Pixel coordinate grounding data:

__________

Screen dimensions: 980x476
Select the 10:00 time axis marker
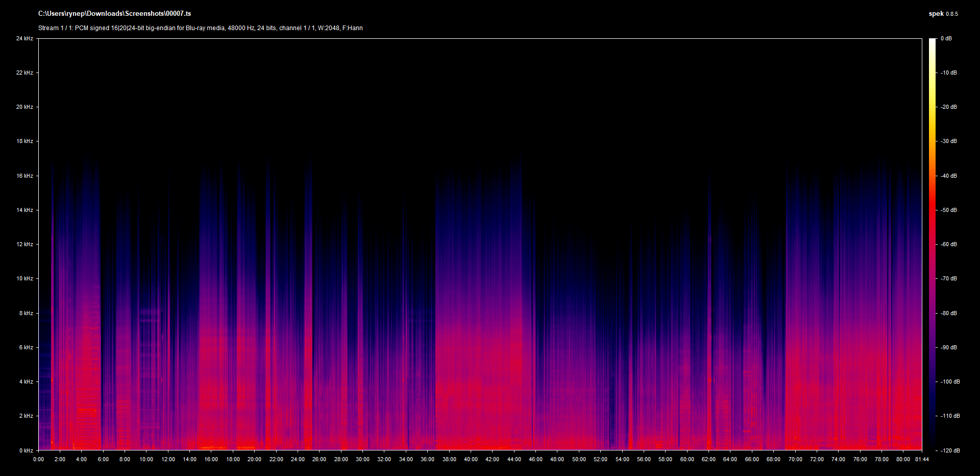click(146, 459)
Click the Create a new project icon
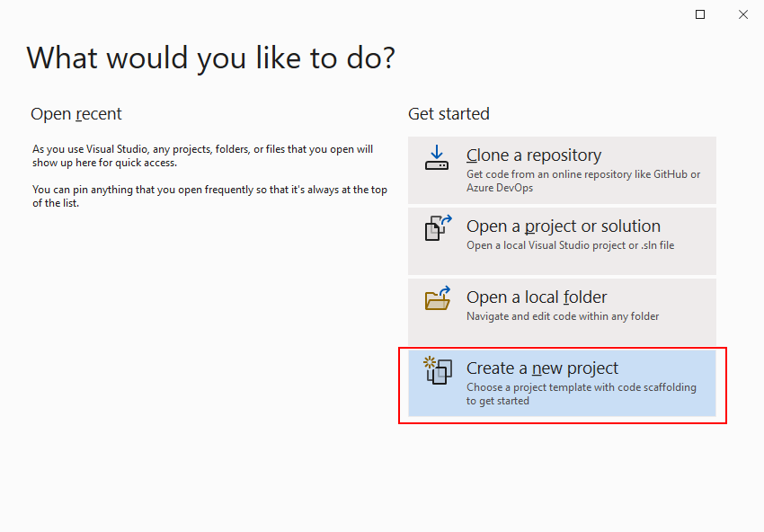The image size is (764, 532). click(438, 370)
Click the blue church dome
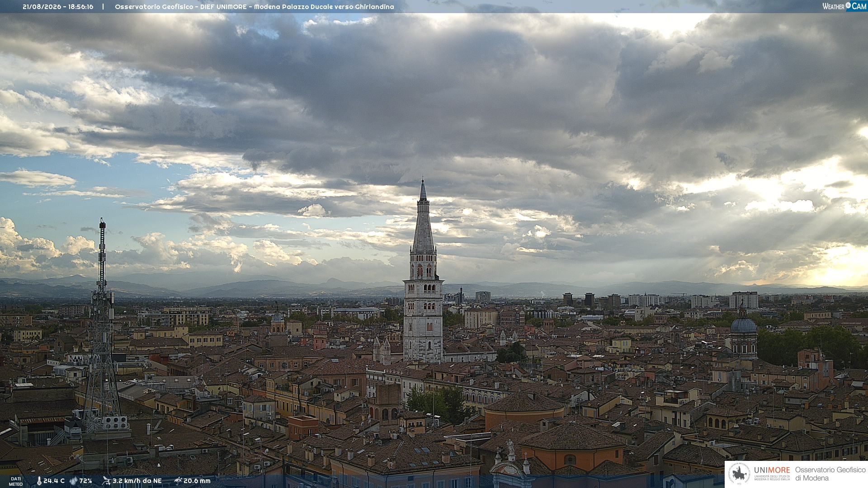 (743, 324)
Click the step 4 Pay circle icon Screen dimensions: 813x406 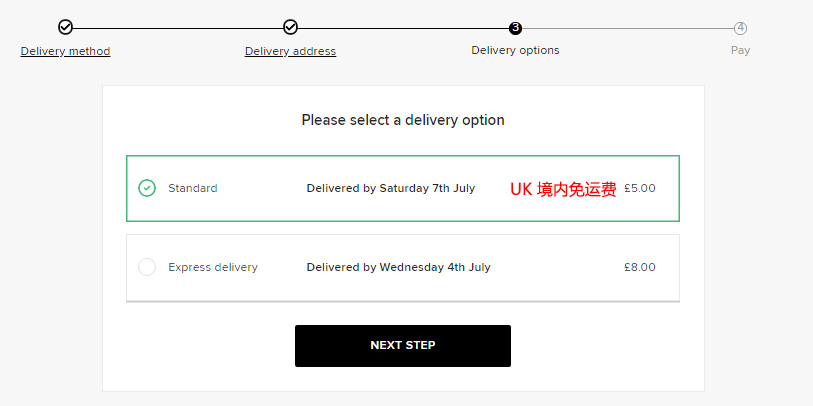(x=740, y=28)
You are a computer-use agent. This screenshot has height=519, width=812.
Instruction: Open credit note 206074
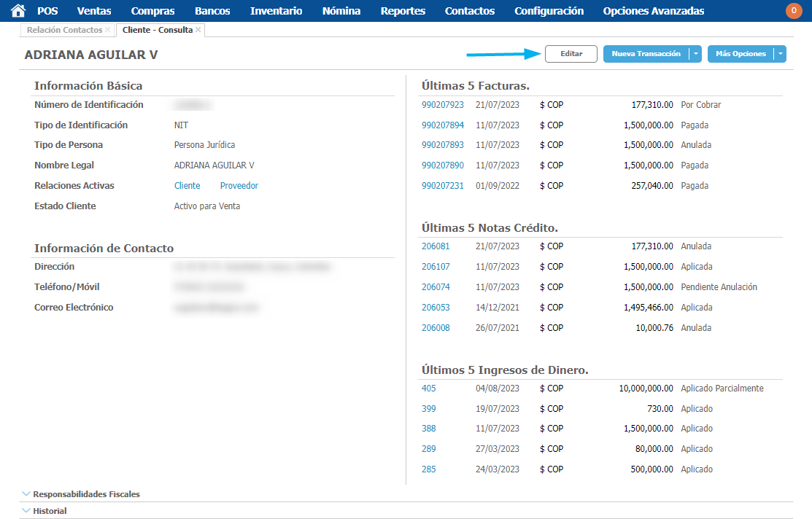[x=436, y=287]
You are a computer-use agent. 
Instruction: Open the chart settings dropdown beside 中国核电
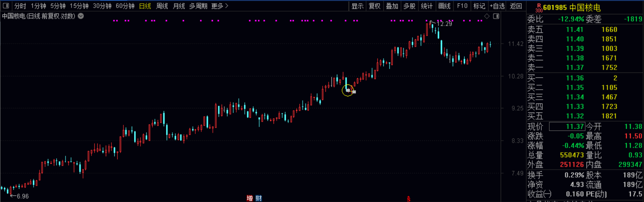[x=81, y=16]
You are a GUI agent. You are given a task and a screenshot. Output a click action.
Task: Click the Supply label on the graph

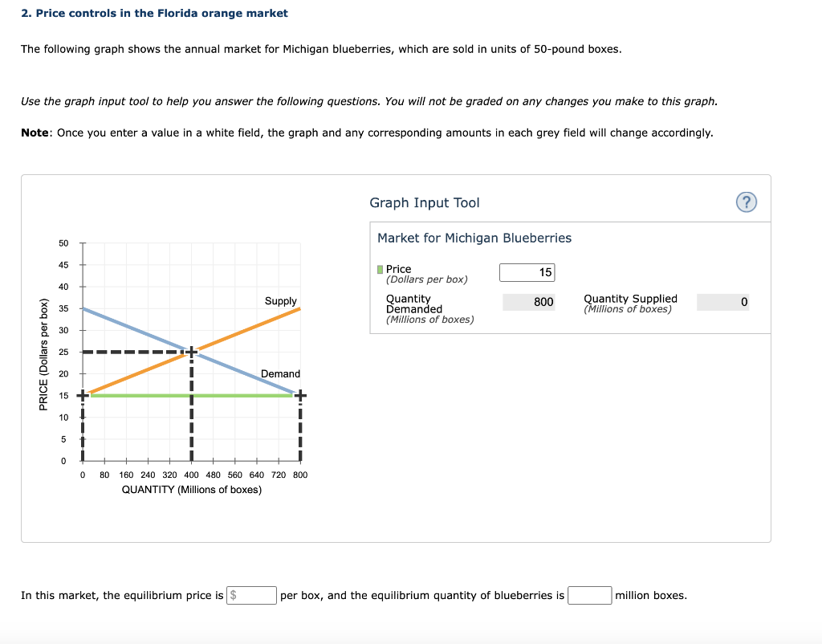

__________

• _TASK ITEM_
Give back, word for word, the lines from the line that contains "Instruction: Open credit note 206074" through the last line of the records, with no pictures and nothing else.

• _ANSWER_
Instruction: Open credit note 206074
[x=436, y=287]
You are a computer-use agent. 
Instruction: Open the chart settings dropdown beside 中国核电
[x=81, y=16]
You are a GUI agent. You are given a task and a screenshot. Output a click action.
Task: Click the Supply label on the graph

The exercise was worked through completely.